*TASK STATEMENT:* Only the lines from the one containing "Where should I click to: Select" through the end of the listing belong in the answer, repeated exactly, with no pictures.

*ENTRIES SHOWN:*
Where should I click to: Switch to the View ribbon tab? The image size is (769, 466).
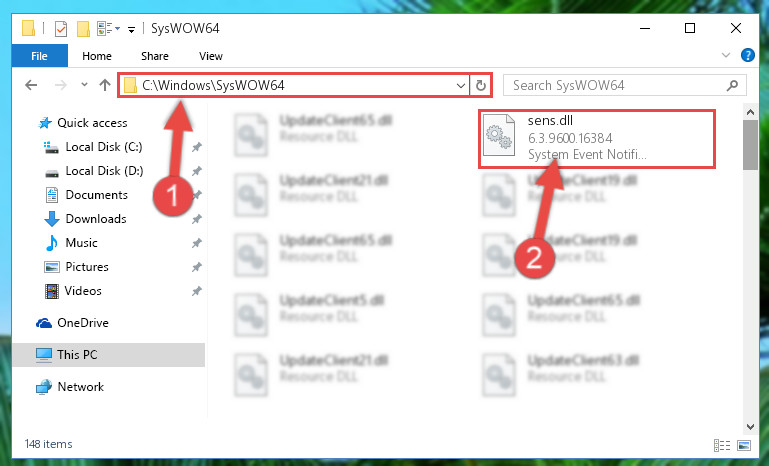point(210,56)
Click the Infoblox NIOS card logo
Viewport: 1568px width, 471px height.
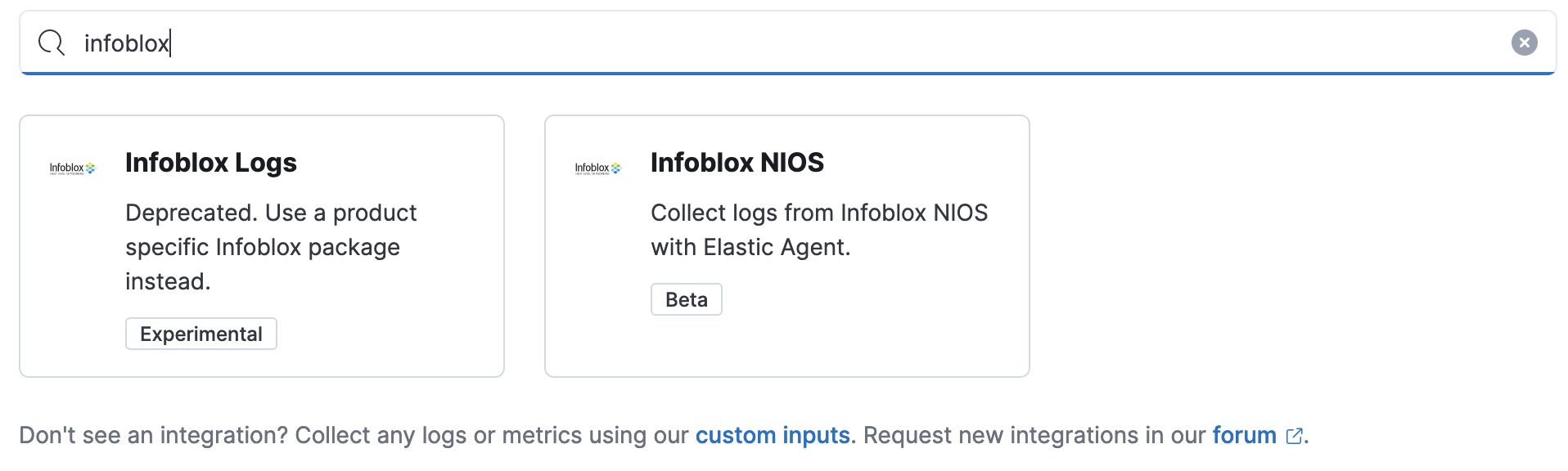point(598,168)
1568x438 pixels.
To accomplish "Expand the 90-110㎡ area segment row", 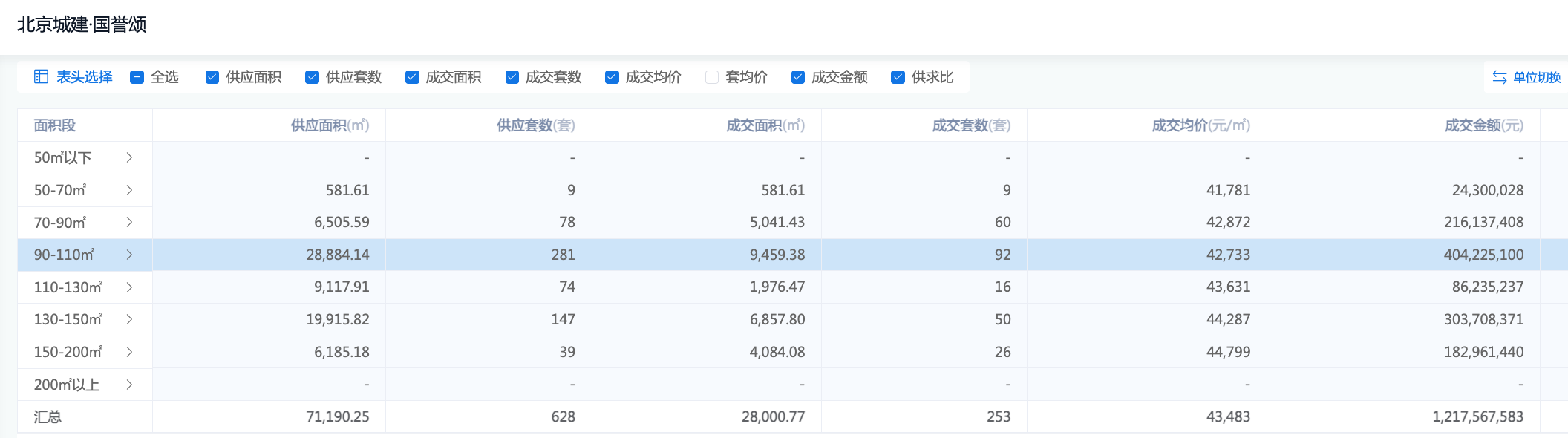I will coord(129,255).
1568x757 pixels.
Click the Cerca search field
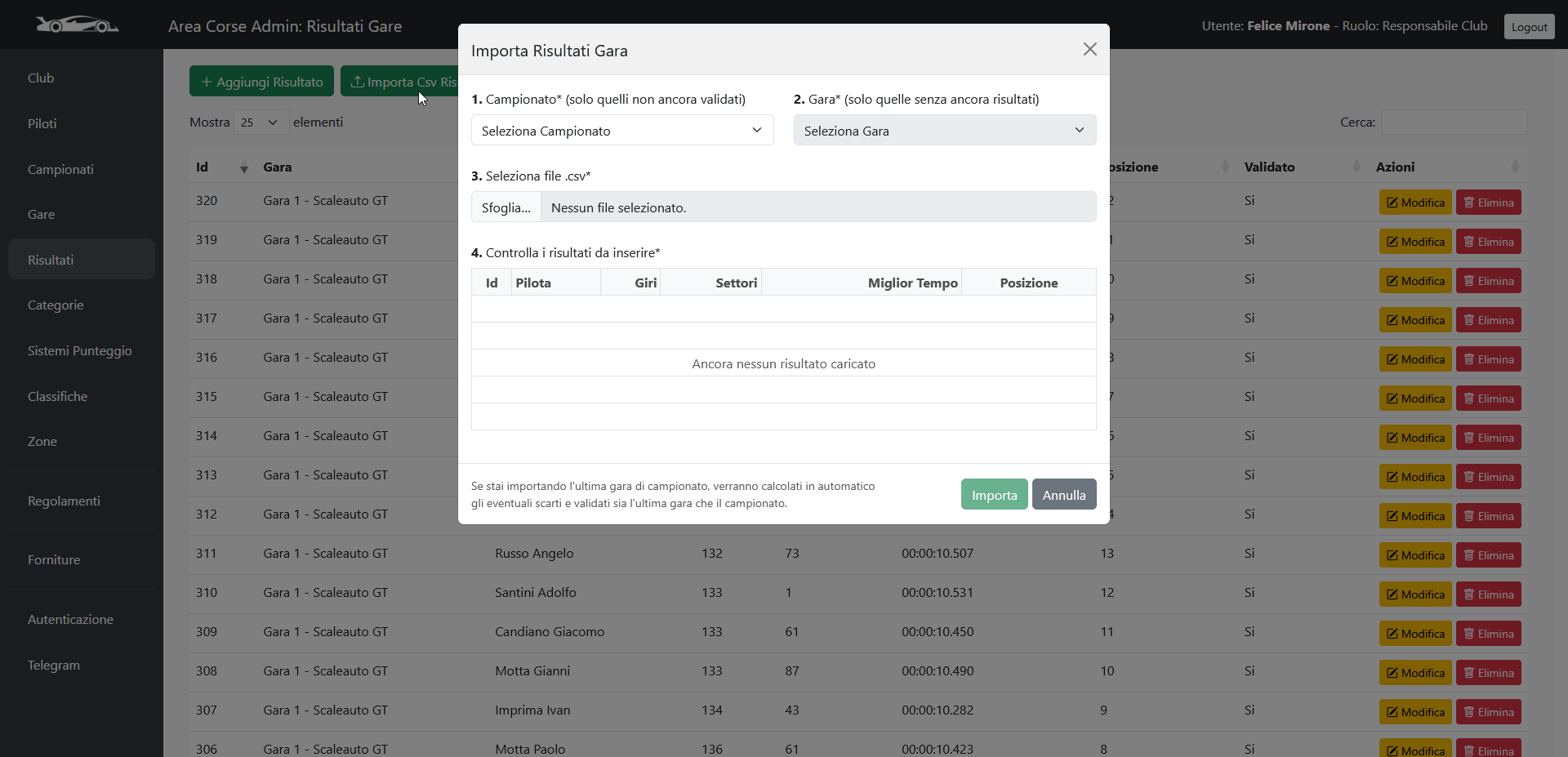tap(1453, 122)
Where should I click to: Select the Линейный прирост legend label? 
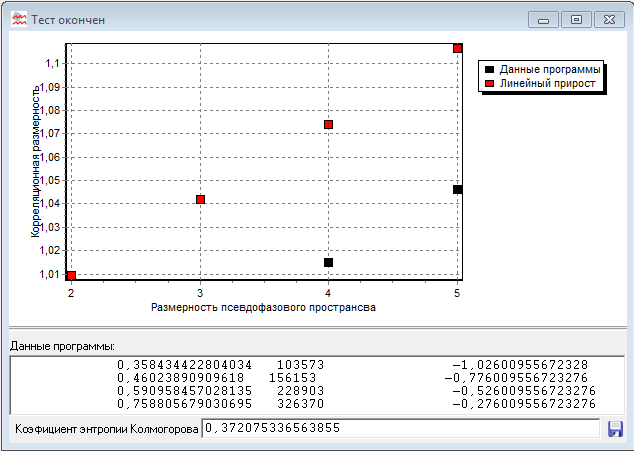click(547, 84)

*ANSWER BELOW:*
Where should I click to: Select the Линейный прирост legend label? 
click(547, 84)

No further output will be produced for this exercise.